▶ [Dataset excerpts]

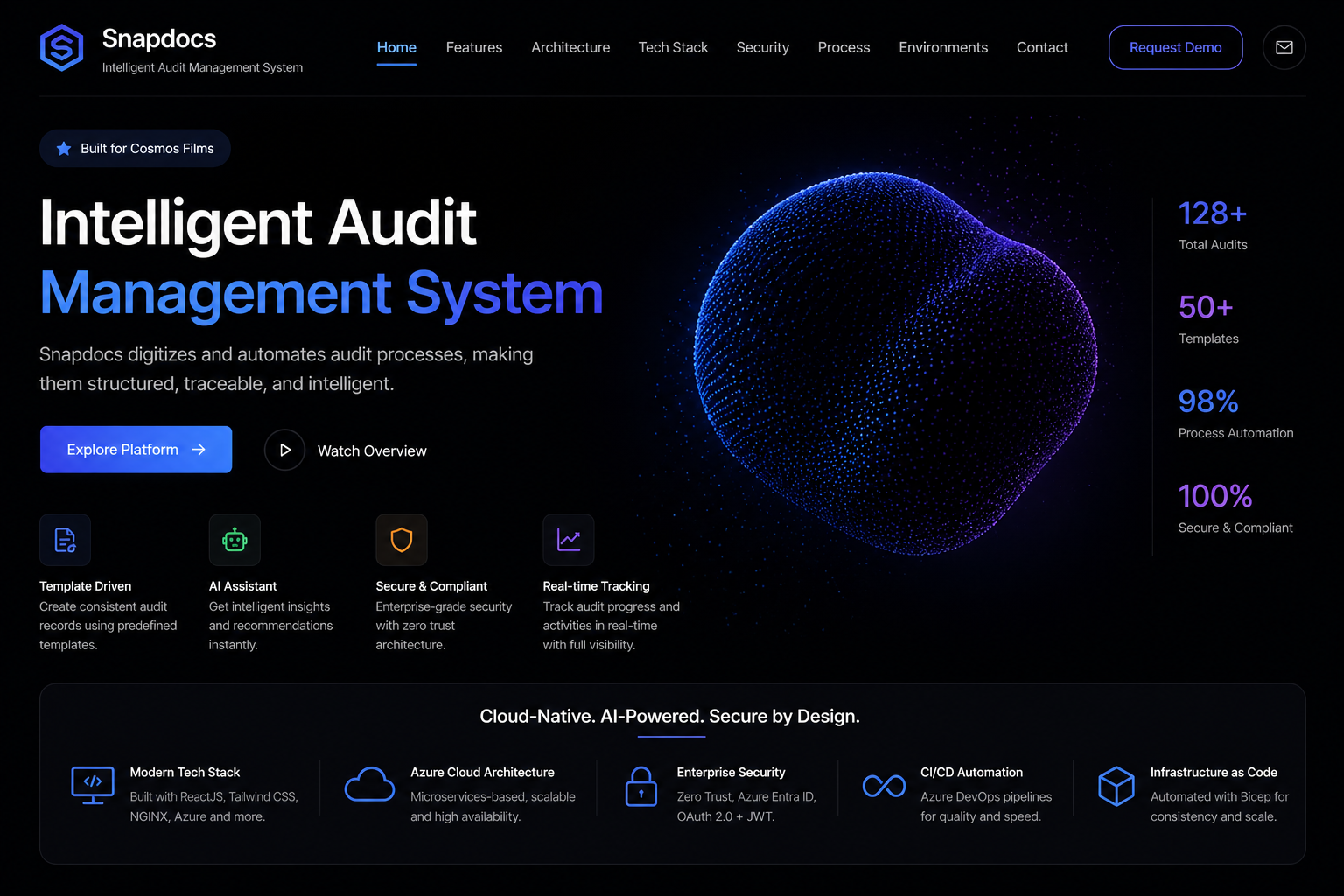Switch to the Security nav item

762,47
==
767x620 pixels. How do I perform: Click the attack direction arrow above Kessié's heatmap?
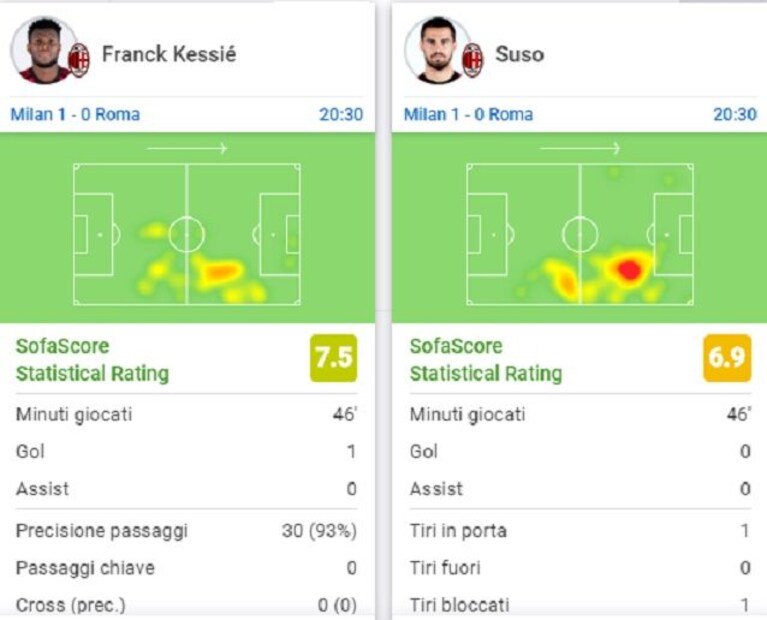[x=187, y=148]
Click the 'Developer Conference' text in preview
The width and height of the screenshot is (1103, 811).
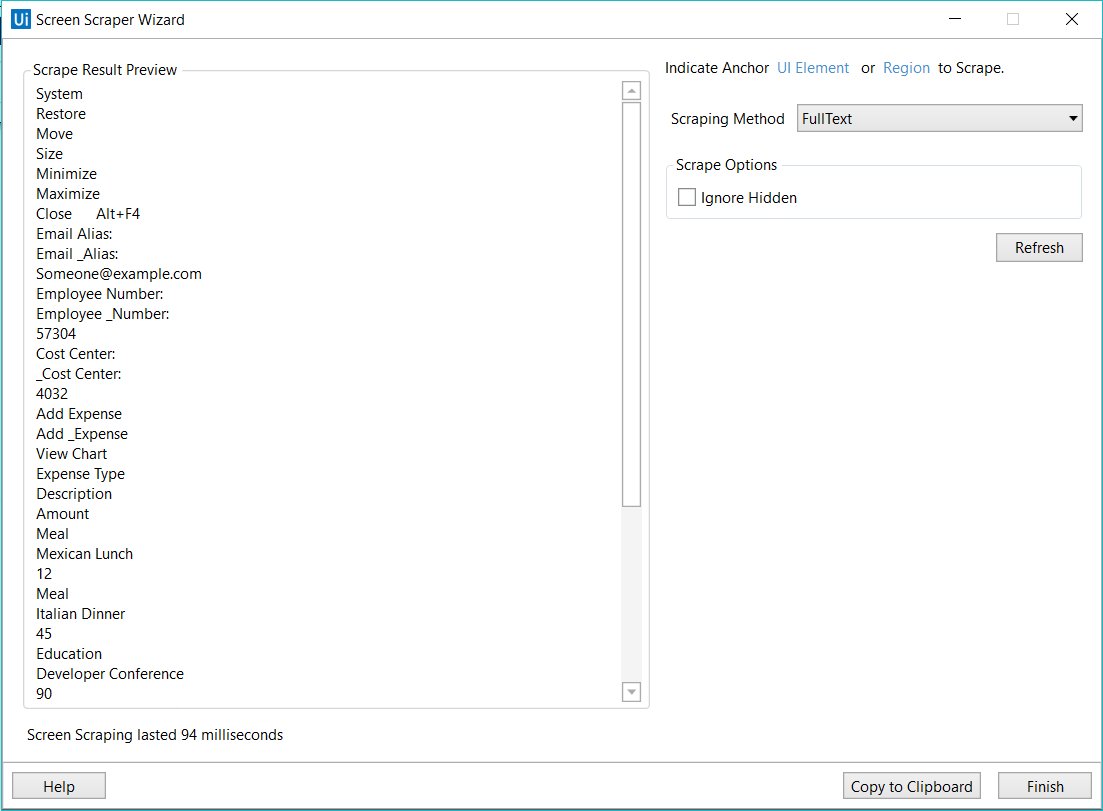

▶ [Exercise]
Render the material from the line containing "Click the 'Developer" through the line containing "The width and", both included, as a numbered list, leaving out any blank lines.

▶ [Result of this exercise]
1. Click the 'Developer Conference' text in preview
2. The width and height of the screenshot is (1103, 811).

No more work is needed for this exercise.